7) Tahap terminasi merupakan tahapan pemutusan hubungan secara formal dengan
komunitas sasaran. Dalam tahap ini diharapkan proyek harus segera berhenti.
3) Pendekatan makro. Pendekatan ini sering disebut dengan strategi sistem pasar (large-
system strategy), karena sasaran perubahan diarahkan pada sistem lingkungan yang
luas. Perumusan kebijakan, perencanaan sosial, kampanye, aksi sosial,
pengorganisasian dan pengembangan masyarakat adalah beberapa strategi dalam
pendekatan ini.
E. MODEL- MODEL PEMBERDAYAAN MASYARAKAT PESISIR (PEMP)

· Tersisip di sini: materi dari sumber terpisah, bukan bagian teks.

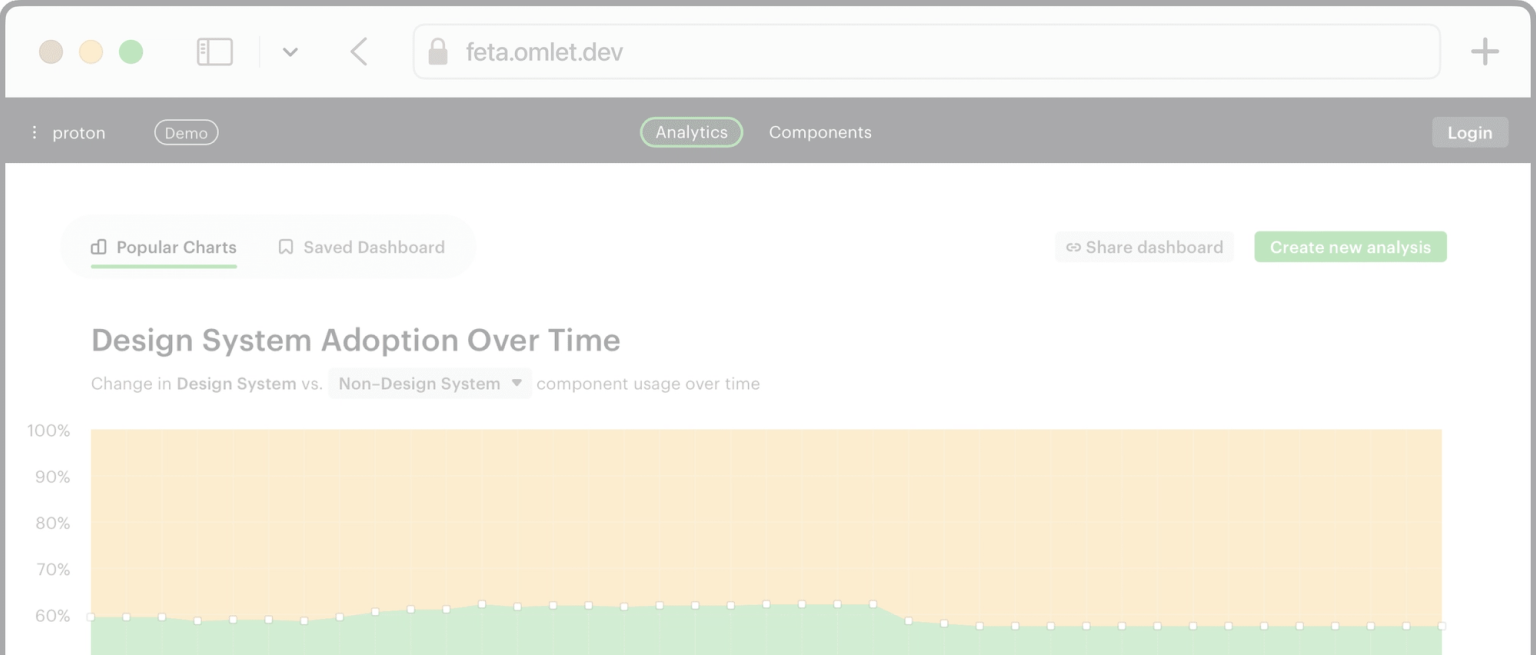
Task: Click the kebab menu icon beside proton
Action: pos(33,131)
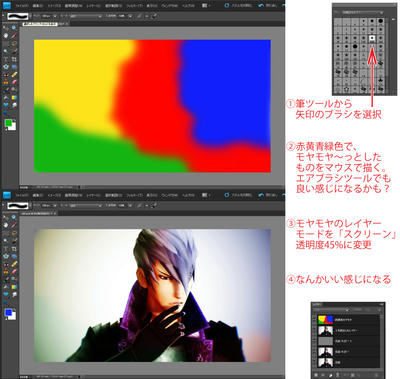
Task: Click the green foreground color swatch
Action: [x=9, y=123]
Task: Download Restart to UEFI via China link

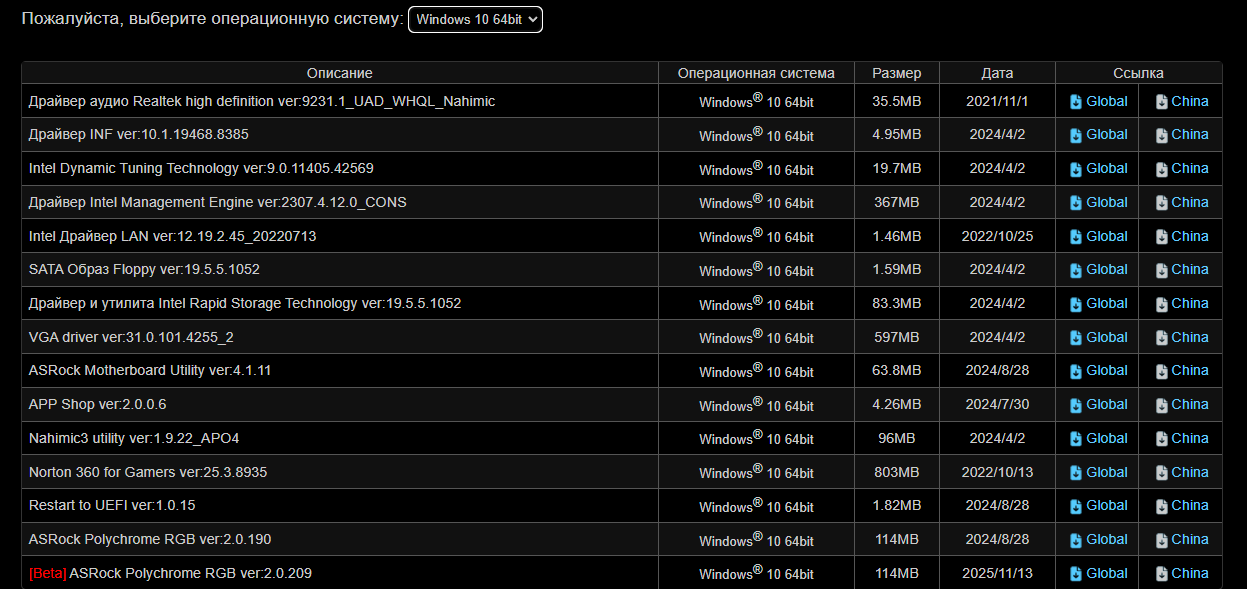Action: point(1189,505)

Konsep pemberdayaan (empowerment) dalam wacana pembangunan masyarakat
selalu dihubungkan dengan konsep mandiri, partisipasi, jaringan kerja dan keadilan.Pada
dasarnya, pemberdayaan diletakkan pada kekuatan tingkat individu dan
sosial.Pemberdayaan mengesankan arti adanya sikap mental yang tangguh dan kuat
(Hikmat, 2001).Dari konsep pemberdayaan tersebut, dapat dikatakan bahwa
pemberdayaan masyarakat pesisir dan lautan merupakan pemberdayaan masyarakat
pesisir untuk memanfaatkan dan mengelola sumberdaya perikanan dan kelautan secara
optimal dan lestari sebagai upaya meningkatkan kesejahteraan mereka. Menurut
Soesilowati dalam Latif (1999), ada beberapa strategi yang dapat dilakukan untuk
memberdayakan masyarakat pesisir yaitu :
1) Strategi Fasilitatif yaitu strategi yang mengharapkan kelompok yang menjadi sasaran
suatu program sadar terhadap pilihan-pilihan dan sumberdaya yang dimiliki. Strategi
ini dikenal sebagai strategi kooperatif, yaitu agen perubah bersama-sama masyarakat
mencari penyelesaian terhadap suatu masalah.
2) Strategi Edukatif, yaitu strategi yang memberikan pengetahuan dan keahlian pada
masyarakat yang akan diberdayakan.
3) Strategi Persuasif, yaitu strategi yang berupaya membawa perubahan melalui
kebiasaan dalam berperilaku. Strategi ini lebih cocok digunakan bila masyarakat tidak
sadar terhadap kebutuhan perubahan atau mempunyai komitmen yang rendah
terhadap perubahan.
4) Strategi kekuasaan, yaitu strategi yang membutuhkan agen perubah yang mempunyai
sumber-sumber untuk memberi bonus atau sanksi pada target serta mempunyai akses
untuk monopoli.
11
Keunggulan program PEMP adalah dari sisi aspek legal, yang sangat didukung
oleh aturan-aturan formal dan tertulis sehingga apabila setiap pihak dapat menjalankan
dan mematuhi seluruh aturan dengan baik maka hasilnya akan baik pula. Tetapi akan
terjadi kegagalan dalam mencegah kelebihan eksploitasi sumberdaya perikanan, kesulitan
dalam penegakan hukum, kemampuan dan keberhasilan masyarakat untuk menghindar
dari peraturan dan administrasi dalam bentuk biaya yang tinggi.